À Madame Victor Hugo.

19 mars. Bruxelles.

Je t’ai écrit avant-hier, mais je ne veux pas qu’un paquet parte sans un mot de moi pour toi. Chère amie, nos lettres se sont croisées. J’ai reçu la tienne au moment même où tu devais avoir la mienne. Je vais aller tout de suite chez M. Coppens. Dis à sa femme que je l’ai déjà vu plusieurs fois ici ; il ne me paraissait pas si accablé. Je tâcherai de le faire            habituellement avec nous. Tu as dû recevoir par Mme Noël Parfait une lettre à l’adresse de M. Duboy, avocat à la Cour de cassation. Il serait très important d’avoir le plus tôt possible la réponse à cette lettre. Tu vas le comprendre.

J’ai besoin, pour mon livre, de détails sur ce qui s’est passé le Deux Décembre à la Haute-Cour. Marc Dufraisse a écrit à M. Duboy, qu’il connaît, pour lui demander ces détails. Tâche d’avoir la réponse de M. Duboy. Envoie chez lui. Peut-être ne faudrait-il pas lui dire que ces détails me sont destinés. Il n’aurait qu’à avoir peur !

Depuis que je t’ai écrit, Charles s’est un peu remis au travail. Presse-le dans le même sens que moi : un livre solide et sérieux qui sente son proscrit et qui ne laisse à personne le droit de dire qu’il n’a rien tiré de sa prison.

Son volume de vers publié à présent serait une très grosse faute. On le démonétiserait tout de suite avec cela, bêtement, mais sûrement.

Voici une nouvelle d’ici. Qu’y a-t-il de vrai ?

Charles est ici très recherché. Il est charmant, et c’est tout simple. Je lui conseille la dignité, la tenue, même avec les femmes. Pas de légèretés, pas de dettes, et le plaisir après le travail. Il consent à tout, et je tâcherai qu’il pratique, mais j’aurais bien besoin de toi pour m’aider. Écris-lui toujours à ce point de vue, sans le gronder jamais.

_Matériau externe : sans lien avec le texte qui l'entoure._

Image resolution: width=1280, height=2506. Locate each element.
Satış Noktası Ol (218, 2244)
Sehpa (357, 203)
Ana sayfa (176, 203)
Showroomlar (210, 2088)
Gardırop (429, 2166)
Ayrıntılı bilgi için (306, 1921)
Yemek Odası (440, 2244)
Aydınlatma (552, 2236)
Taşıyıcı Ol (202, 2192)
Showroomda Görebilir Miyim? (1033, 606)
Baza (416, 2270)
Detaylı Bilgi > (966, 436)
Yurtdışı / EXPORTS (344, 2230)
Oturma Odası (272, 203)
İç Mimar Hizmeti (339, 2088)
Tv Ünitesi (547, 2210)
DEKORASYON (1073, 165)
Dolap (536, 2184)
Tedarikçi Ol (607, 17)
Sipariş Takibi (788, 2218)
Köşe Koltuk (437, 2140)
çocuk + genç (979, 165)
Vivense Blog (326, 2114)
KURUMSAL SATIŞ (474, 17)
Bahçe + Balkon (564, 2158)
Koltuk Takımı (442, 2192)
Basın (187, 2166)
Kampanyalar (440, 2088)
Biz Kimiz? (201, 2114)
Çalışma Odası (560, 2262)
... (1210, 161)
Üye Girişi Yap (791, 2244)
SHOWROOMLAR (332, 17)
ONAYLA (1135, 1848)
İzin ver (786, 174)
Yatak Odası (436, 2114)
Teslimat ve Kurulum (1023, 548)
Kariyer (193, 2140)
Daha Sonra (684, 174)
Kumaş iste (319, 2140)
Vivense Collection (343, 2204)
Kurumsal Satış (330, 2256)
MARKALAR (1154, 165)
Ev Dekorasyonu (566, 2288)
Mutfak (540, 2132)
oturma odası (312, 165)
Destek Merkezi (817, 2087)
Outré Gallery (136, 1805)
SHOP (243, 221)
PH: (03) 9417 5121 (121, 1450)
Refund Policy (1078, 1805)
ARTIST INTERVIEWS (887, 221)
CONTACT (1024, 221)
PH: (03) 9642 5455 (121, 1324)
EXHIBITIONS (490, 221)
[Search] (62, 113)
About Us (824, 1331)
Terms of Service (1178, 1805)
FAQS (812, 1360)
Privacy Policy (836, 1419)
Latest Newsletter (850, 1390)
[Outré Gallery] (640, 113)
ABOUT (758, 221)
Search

J’ai vu hier Girardin, et nous avons causé beaucoup et longtemps. Il publie demain ici un livre socialiste, et part le même jour pour Paris. Je ne crois pas que ce qu’on t’a dit de lui soit exact, je l’ai trouvé hier très bien ; je lui ai dit : Allez à Paris le moins possible, restez-y le moins possible, soyez proscrit le plus possible. Vous êtes de ces hommes dont l’avenir a besoin. La quantité de pouvoir se mesurera à la quantité de proscription. Il m’a remercié et m’a dit une assez belle parole. Il m’a dit : il n’y a que vous qui ne bronchiez pas. Tous ont défailli, Cavaignac, Lamartine, Jules Favre, Michel de Bourges, Mathieu de la Drôme. Vous êtes l’homme fort. Vous avez été le javelot. Vous avez parcouru en un clin d’œil une distance immense, et vous vous êtes enfoncé si profondément dans la démocratie que rien ni personne ne pourra vous en arracher. — N’est-ce pas que c’est assez beau ?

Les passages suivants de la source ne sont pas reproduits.